§ **Data to process**:
::::

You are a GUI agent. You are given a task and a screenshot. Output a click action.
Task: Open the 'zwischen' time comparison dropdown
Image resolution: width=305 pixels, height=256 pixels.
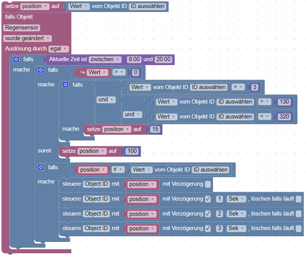[x=105, y=59]
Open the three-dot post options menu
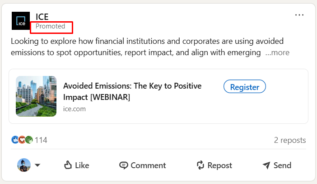The image size is (317, 184). point(299,15)
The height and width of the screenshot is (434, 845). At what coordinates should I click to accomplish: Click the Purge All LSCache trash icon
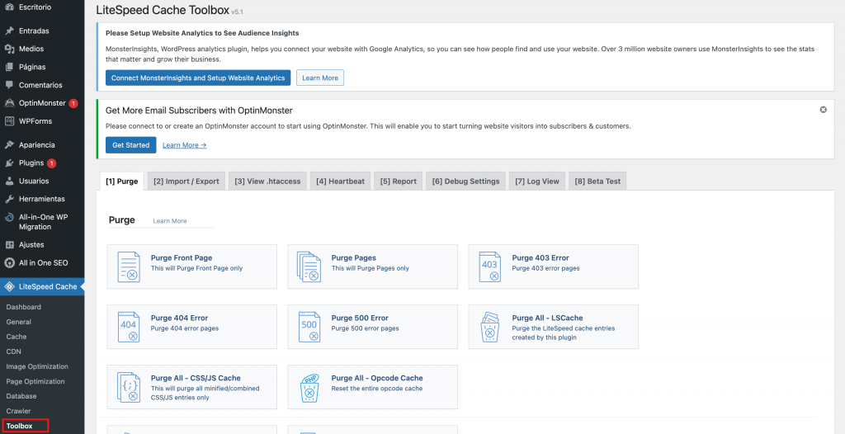tap(490, 327)
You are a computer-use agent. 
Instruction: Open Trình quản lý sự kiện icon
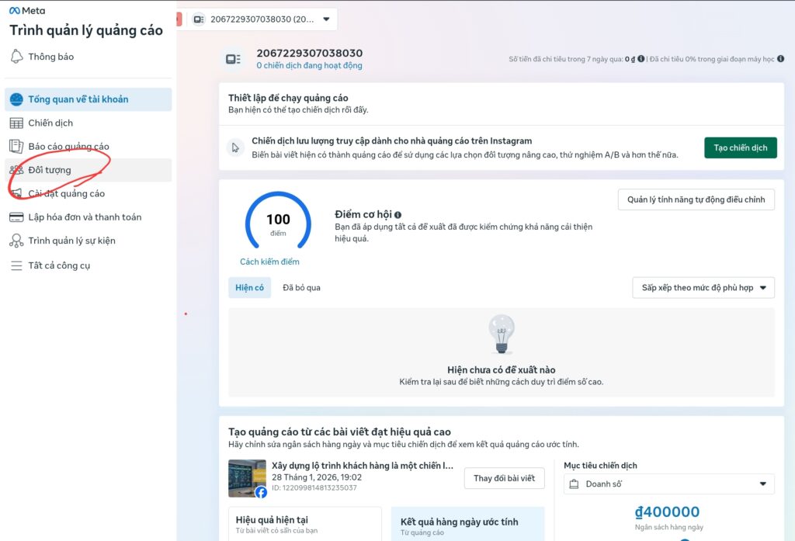pos(16,241)
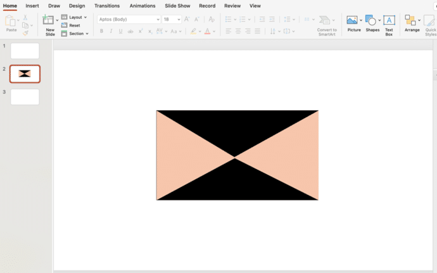The height and width of the screenshot is (273, 437).
Task: Select slide 3 thumbnail
Action: 25,97
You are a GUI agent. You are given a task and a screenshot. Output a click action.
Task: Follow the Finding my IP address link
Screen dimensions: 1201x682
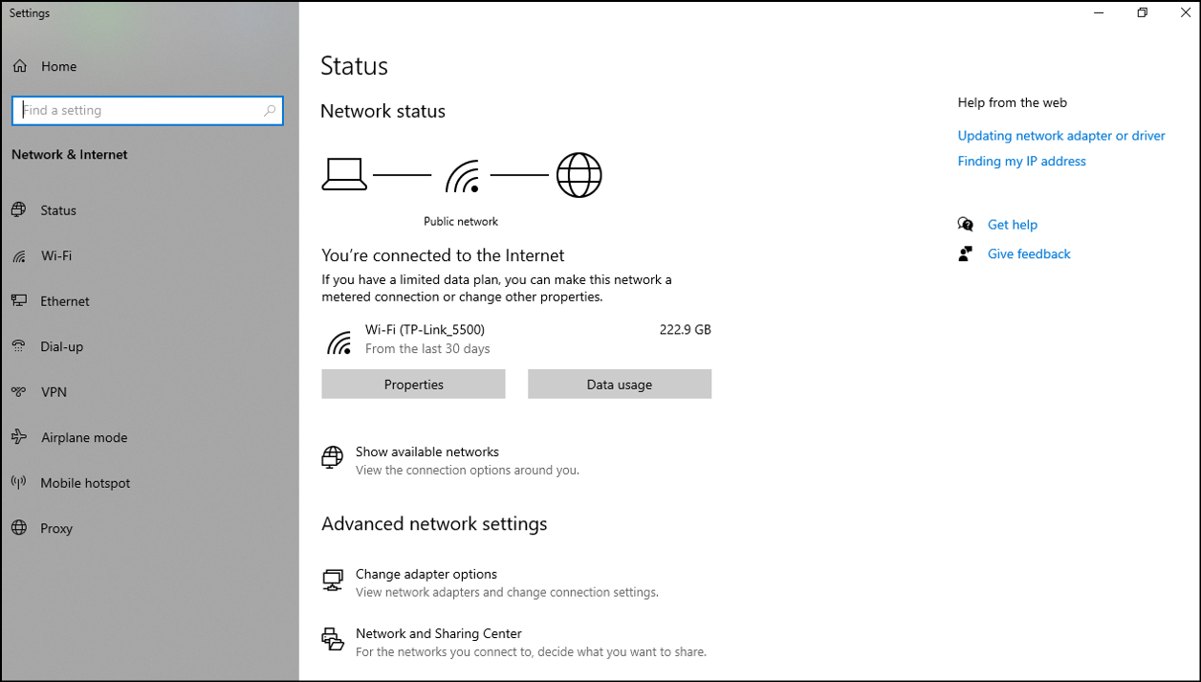[1021, 161]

::::

§ **Written exercise**: Rewrite all the rows above, replacing "GUI agent" with "desktop agent" and keeping everything else the same. Leave the pictures out.

§ **Complete output**:
You are a desktop agent. You are given a task and a screenshot. Output a click action.
Task: Open the 'zwischen' time comparison dropdown
Image resolution: width=305 pixels, height=256 pixels.
[x=105, y=59]
Open the three-dot post options menu
The image size is (317, 184). point(299,15)
The height and width of the screenshot is (434, 845). At what coordinates should I click to accomplish: Click the Purge All LSCache trash icon
tap(490, 327)
You are a computer-use agent. 
Instruction: Open Trình quản lý sự kiện icon
pos(16,241)
The height and width of the screenshot is (273, 437).
Task: Select slide 3 thumbnail
Action: 25,97
You are a desktop agent. You are given a task and a screenshot. Output a click action.
Task: Follow the Finding my IP address link
Screen dimensions: 1201x682
[1021, 161]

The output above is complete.